# Passage given

The LLC tax eventually got killed in June 2010. It only raised an estimated $2 million before it died. Even though it is dead, and even though it only took a fraction of what it was expected to take, the Republicans are still angry about it.
On a related note, I have made more than one provocative comment on the Manchester Union Leader's web site, attached to stories about the LLC Tax. I often wonder if some of the respondents really own LLC's profitable enough to be effected by the tax. One of the popular tropes in the Union Leader comment sections involves a (supposedly) LLC owner who was about to hire a worker until the tax prevented them from doing so. This trope seems unlikely to me: it cost a minimum of $25,000 to hire even a worker. $25,000 divided by 5% is $500,000. Most LLC's don't make anywhere near that much profit. If they do hire a worker, the cost of hiring a worker is a business expense and should be exempt from the LLC Tax. And of course, no business owner hires workers unless the value of the worker's services exceeds the cost. The 5% bite out of the LLC's interest and dividends is not insignificant, but (as I said before) that doesn't turn a winning business plan into a loser.

# Written request A
Extract the passage on the LLC tax in full, word for word.
The records have no connection to the passage on the LLC tax.

[Dataset rows]
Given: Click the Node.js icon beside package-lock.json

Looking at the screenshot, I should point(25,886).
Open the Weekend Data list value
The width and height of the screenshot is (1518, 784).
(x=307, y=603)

# Written request B
Copy every one of the records above, line for line, with no changes.

# Solution A
The LLC tax eventually got killed in June 2010. It only raised an estimated $2 million before it died. Even though it is dead, and even though it only took a fraction of what it was expected to take, the Republicans are still angry about it.
On a related note, I have made more than one provocative comment on the Manchester Union Leader's web site, attached to stories about the LLC Tax. I often wonder if some of the respondents really own LLC's profitable enough to be effected by the tax. One of the popular tropes in the Union Leader comment sections involves a (supposedly) LLC owner who was about to hire a worker until the tax prevented them from doing so. This trope seems unlikely to me: it cost a minimum of $25,000 to hire even a worker. $25,000 divided by 5% is $500,000. Most LLC's don't make anywhere near that much profit. If they do hire a worker, the cost of hiring a worker is a business expense and should be exempt from the LLC Tax. And of course, no business owner hires workers unless the value of the worker's services exceeds the cost. The 5% bite out of the LLC's interest and dividends is not insignificant, but (as I said before) that doesn't turn a winning business plan into a loser.

# Solution B
Given: Click the Node.js icon beside package-lock.json

Looking at the screenshot, I should point(25,886).
Open the Weekend Data list value
The width and height of the screenshot is (1518, 784).
(x=307, y=603)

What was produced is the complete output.